SELECTED EXTRACT:
******************************

This is one of the most audacious flights of theatrical imagination I’ve ever seen. Young American playwright Branden Jacobs-Jenkins arrives on these shores with a big bang. I can’t wait for his next play, which fortunately won’t be long as its coming up at Hampstead Theatre before this one even ends.

An Octoroon is someone who is one-eighth black, in this case Zoe, daughter of the plantation owner’s uncle and a slave, who lives on the Terrebonne plantation in Louisiana. Irish-American playwright Dion Boucicault wrote the original play in the mid nineteenth century and Jacobs-Jenkins has given it an extraordinary contemporary spin, which starts with a prologue from an actor playing Jacobs-Jenkins, who is then joined by one playing Boucicault. It’s some twenty minutes before we start the play itself, a cocktail of contemporary and period drama which almost defies description, faithful to the original but critiquing its treatment of race.

******************************

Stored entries
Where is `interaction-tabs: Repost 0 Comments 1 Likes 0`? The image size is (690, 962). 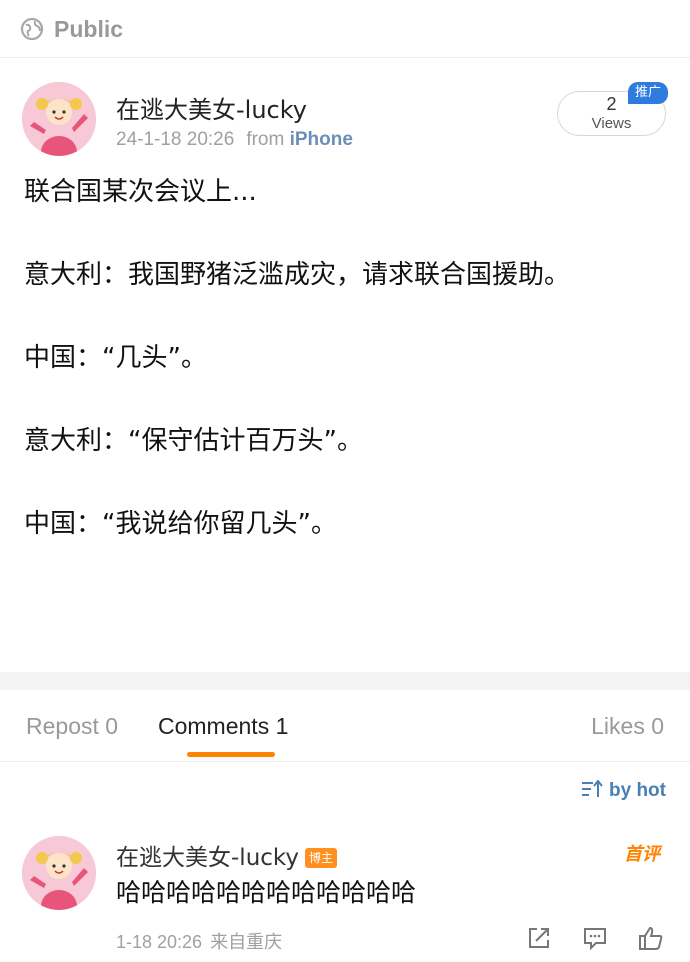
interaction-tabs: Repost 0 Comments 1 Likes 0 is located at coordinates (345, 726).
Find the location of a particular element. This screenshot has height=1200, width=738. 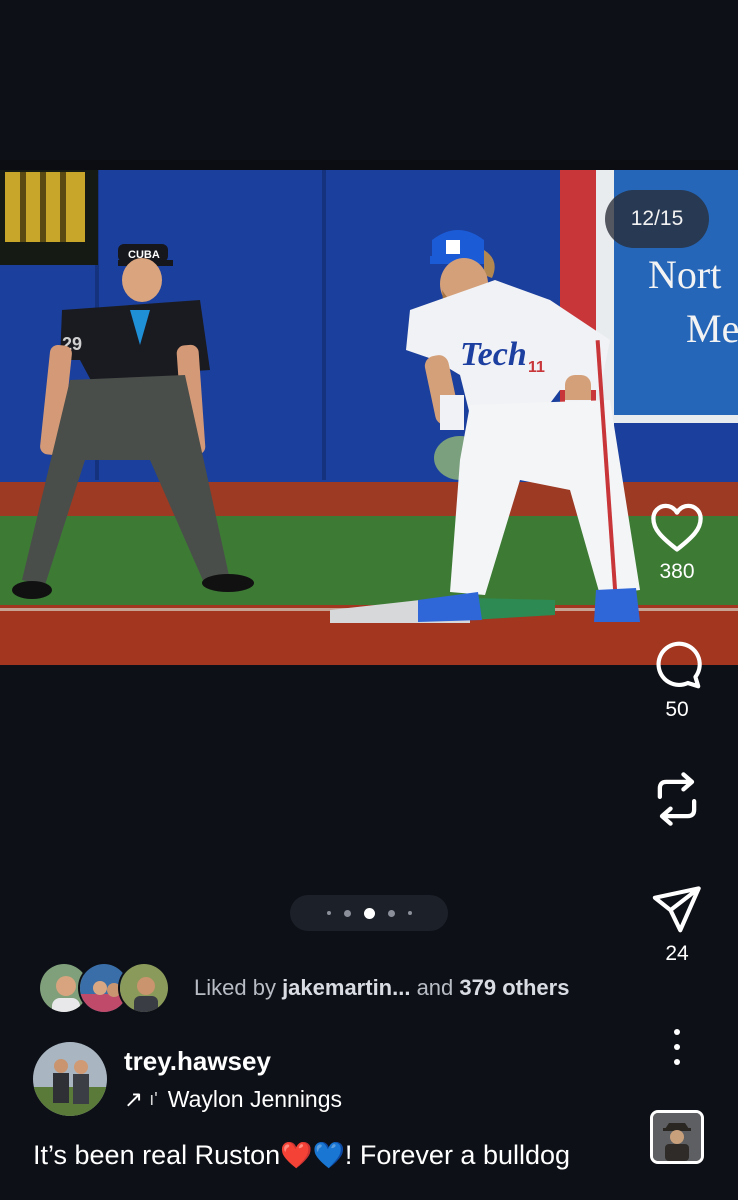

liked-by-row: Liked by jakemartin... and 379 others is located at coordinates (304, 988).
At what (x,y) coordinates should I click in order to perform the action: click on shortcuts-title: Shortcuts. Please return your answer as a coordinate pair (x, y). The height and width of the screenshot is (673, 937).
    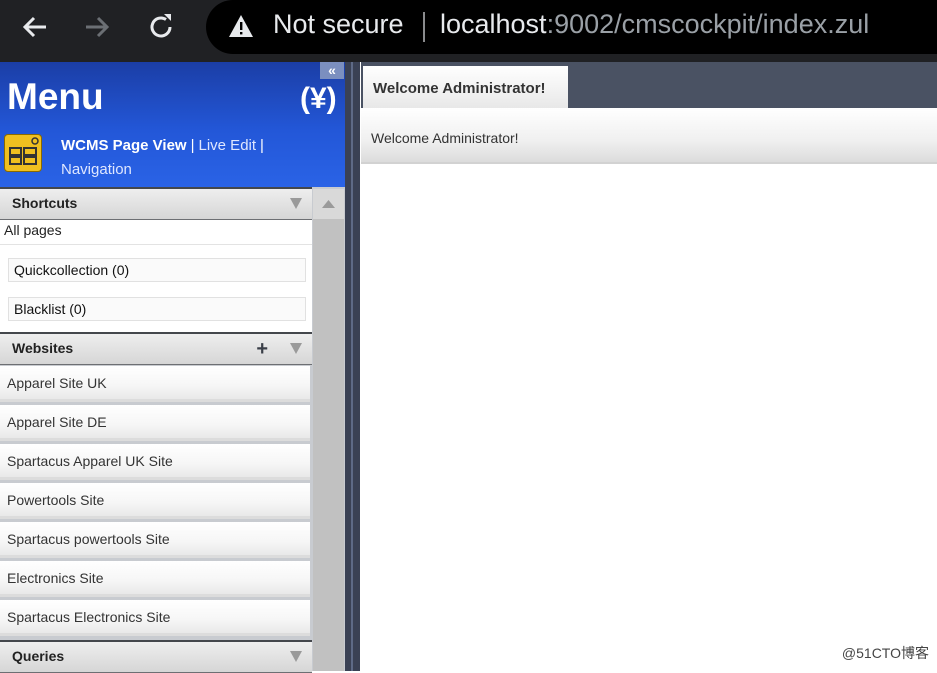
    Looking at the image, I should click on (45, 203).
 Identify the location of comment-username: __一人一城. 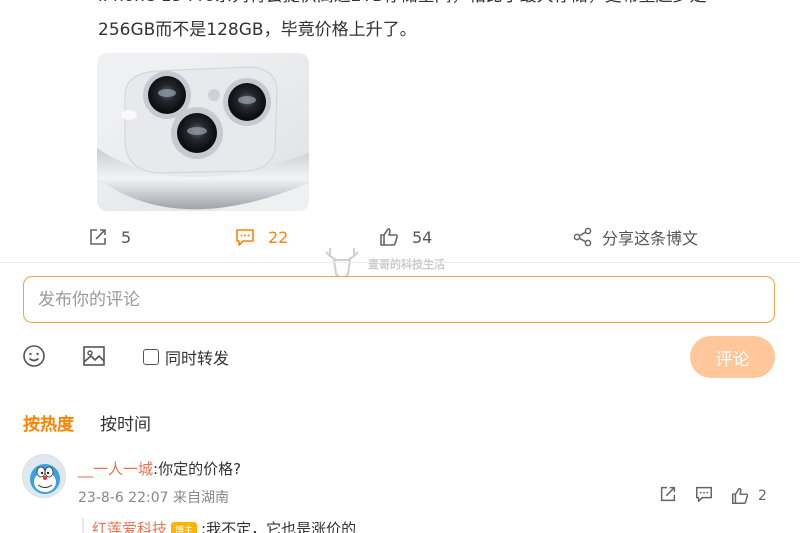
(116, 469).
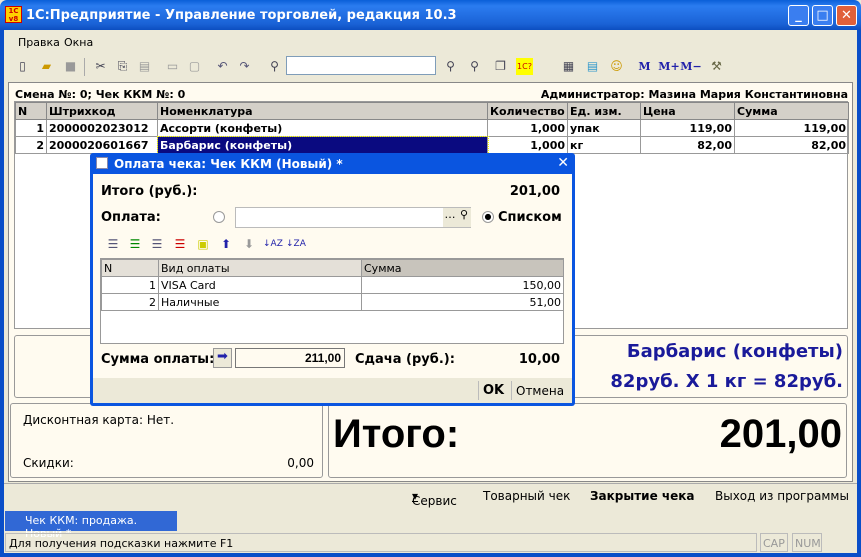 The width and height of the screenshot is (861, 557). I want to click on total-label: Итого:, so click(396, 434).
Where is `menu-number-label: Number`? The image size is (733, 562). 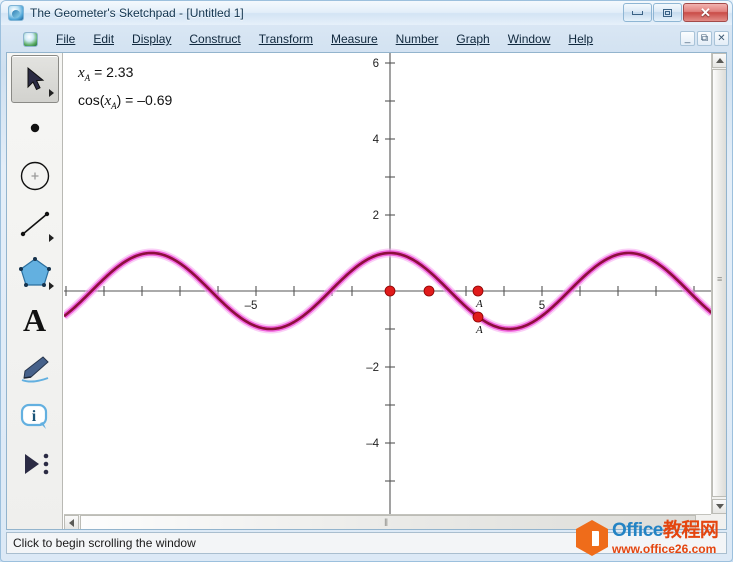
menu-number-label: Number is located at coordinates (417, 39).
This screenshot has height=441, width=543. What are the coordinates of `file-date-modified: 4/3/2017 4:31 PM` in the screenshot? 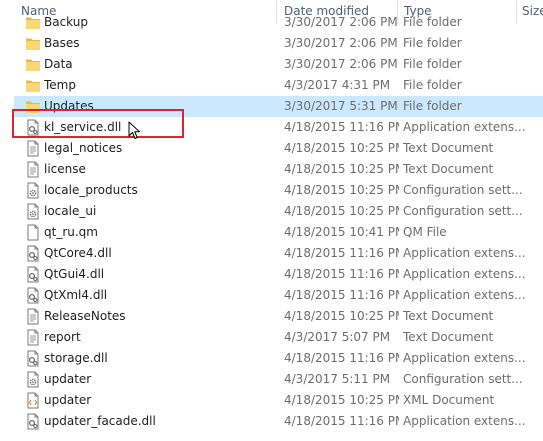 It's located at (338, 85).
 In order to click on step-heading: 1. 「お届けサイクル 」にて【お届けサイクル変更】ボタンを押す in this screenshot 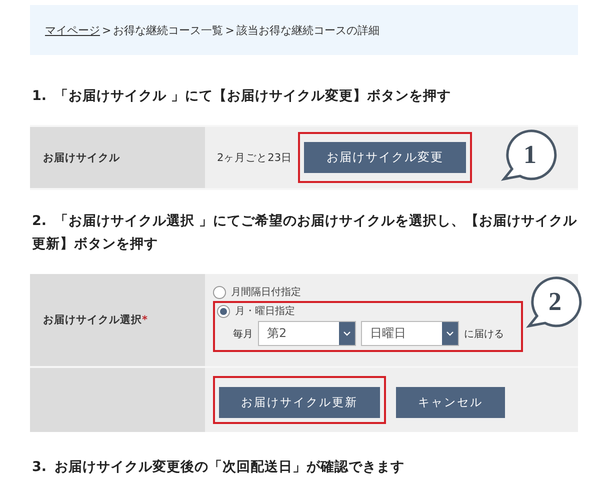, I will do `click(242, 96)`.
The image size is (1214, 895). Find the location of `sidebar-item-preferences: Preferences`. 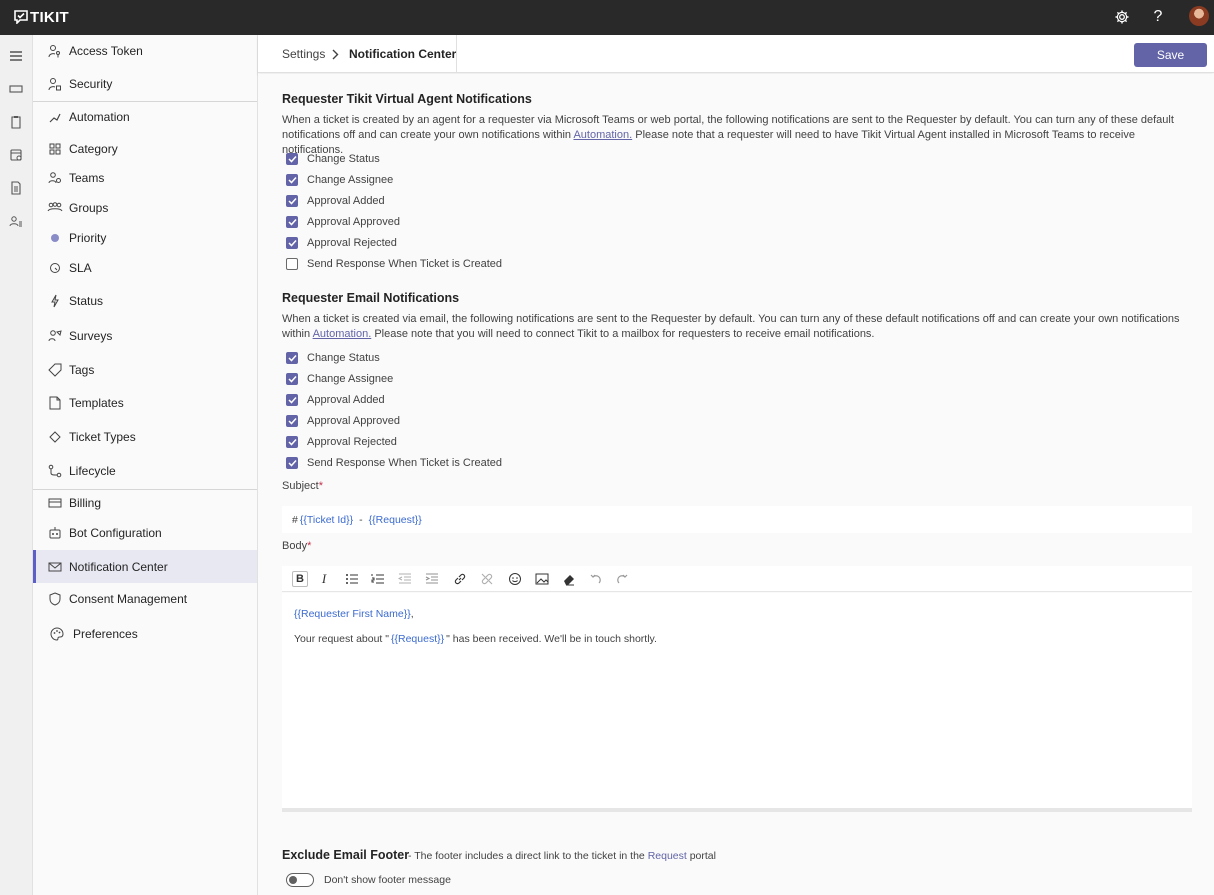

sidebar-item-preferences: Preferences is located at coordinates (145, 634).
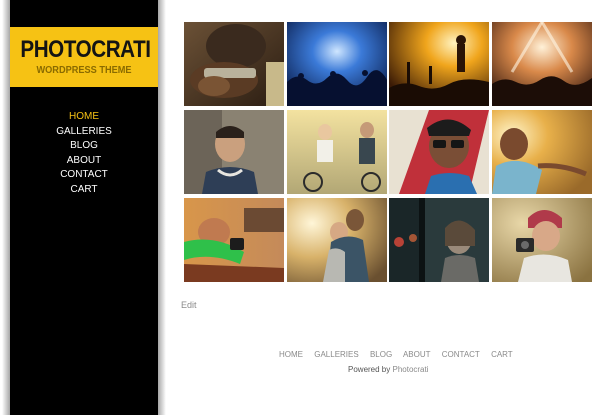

******************************

LIST OF TASKS:
(1) Transcribe the part of the stored entries above that opens with their first row and closes with the row containing "interaction-tabs: Repost 0 Comments 1 Likes 0 is". Leave the pictures out of your copy.
(2) Finish out the next part of the review of An Octoroon above, carrying it on past its final sentence.

RESULTS OF THE TASKS:
(1)
Where is `interaction-tabs: Repost 0 Comments 1 Likes 0`? The image size is (690, 962). 
interaction-tabs: Repost 0 Comments 1 Likes 0 is located at coordinates (345, 726).

(2)
The Terrebonne plantation is bankrupt and both the property and the slaves have to be put up for sale. Southern Belle Dora has designs on George, the heir of the plantation, but he’s smitten with Zoe. Marrying Dora would save the plantation, marrying Zoe would be illegal. Neighbour M’Closky is our baddie; he’s killed slave Paul to intercept a letter which would also save the plantation and ensures Zoe is up for sale as a slave so that he can buy her. Br’er Rabbit makes a few appearances, but I’m not sure why. Both Boucicault and Jacobs-Jenkins’ plays have a tragic ending, but when Boucicault transferred his to London it was apparently changed to a happy one.

Ken Nwosu is terrific as Jacobs-Jenkins and as both George and M’Closky in white-face. Kevin Trainor is excellent too as Boucicault and as Indian Wahnotee in red-face, auctioneer Lafouche and the voice of ship-owner Ratts, who is played by a dressmaker’s dummy! Alistair Toovey in black-face also shines in very athletic performances as two slaves.  The five ladies – Vivian Oparah, Emmanuella Cole, Cassie Clare, Celeste Dodwell and Iola Evans – are all superb. Ned Bennett’s production is like theatrical fireworks, energetic, surprising, and highly inventive.

A highly original piece that anyone interested in contemporary drama should catch.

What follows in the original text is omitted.